╭─ DOCUMENT

All of lore.kernel.org
 help / color / mirror / Atom feed
From: Doug Dumitru <doug@easyco.com>
To: Shaohua Li <shli@kernel.org>
Cc: Linus Torvalds <torvalds@linux-foundation.org>,
	linux-kernel@vger.kernel.org,
	linux-raid <linux-raid@vger.kernel.org>,
	Neil Brown <neilb@suse.de>
Subject: Re: [GIT PULL] MD update for 4.9
Date: Fri, 7 Oct 2016 11:15:50 -0700	[thread overview]
Message-ID: <CAFx4rwRWei3wrSG=aq3-x0NApVNWA6ro2qe2i2-tfjWkGY1X0g@mail.gmail.com> (raw)
In-Reply-To: <20161007173957.GA37192@kernel.org>

For the vast majority of cases, Linus is correct.  Pre-fetch is a
hardware specific tweak that just doesn't apply across the breadth of
systems Linus has to pay attention to.

In this case, our tunnel-vision is somewhat encouraged by the code and
logic at hand.  The AVX2 and AVX512 code is pretty specific to new,
64-bit, x86_64 platforms that tend to share a lot of cache behavior.

╰─
╭─ DATASET SECTION

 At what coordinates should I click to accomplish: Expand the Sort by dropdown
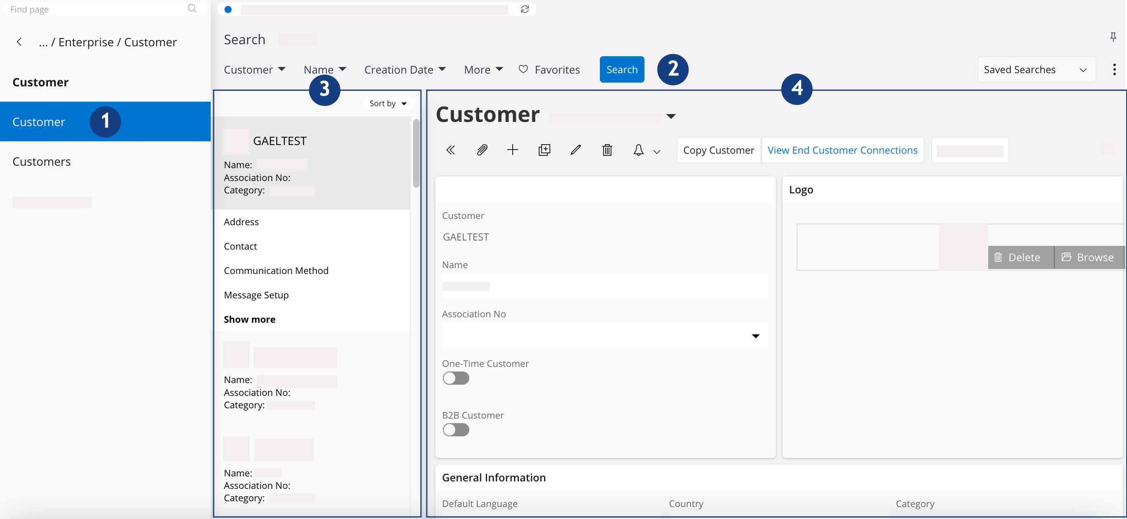point(388,104)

╰─

SHORT PROBLEM 1 — In the mailing-list reply about prefetch, what kind of platforms is the AVX2 and AVX512 code said to be specific to?
SHORT PROBLEM 2 — Extend the mailing-list reply about prefetch past its final sentence.
The data is separate material from the mailing-list reply about prefetch.

TASK RESULT 1 — New, 64-bit, x86_64 platforms that tend to share a lot of cache behavior.

TASK RESULT 2 —
It is not like this will ever run on an Atom or ARM CPU.  Even more
important, the data access patterns are 100% defined by the task at
hand.  With RAID parity calculation, you are basically taking a stroll
through RAM with 100% defined patterns.  This is one case, where you
can pre-fetch memory enough ahead of time so that the hardware
prefetch unit never triggers and you will always be correct.

I am somewhat surprised you see 10%.  10% on an expensive function
like this is a lot.  Even more amazing is that the AVX2 and AVX512
code look to be memory bandwidth limited.  256 bytes of source reads
in about 30 clocks is about 17 GB/sec, which is faster than a single
RAM channel.  Congrats to Intel for "finding the next bottleneck".

I also see a follow-up from Linus, and again, totally agree with him.
I guess my take is that prefetch only works when you have a use case
where you are 100% correct with your pre-fetches.  I would also note
that this "raid case" is the default, clean array, parity calc code.
The same logic probably needs to be applied to the recovery cases, but
I have not looked at those yet.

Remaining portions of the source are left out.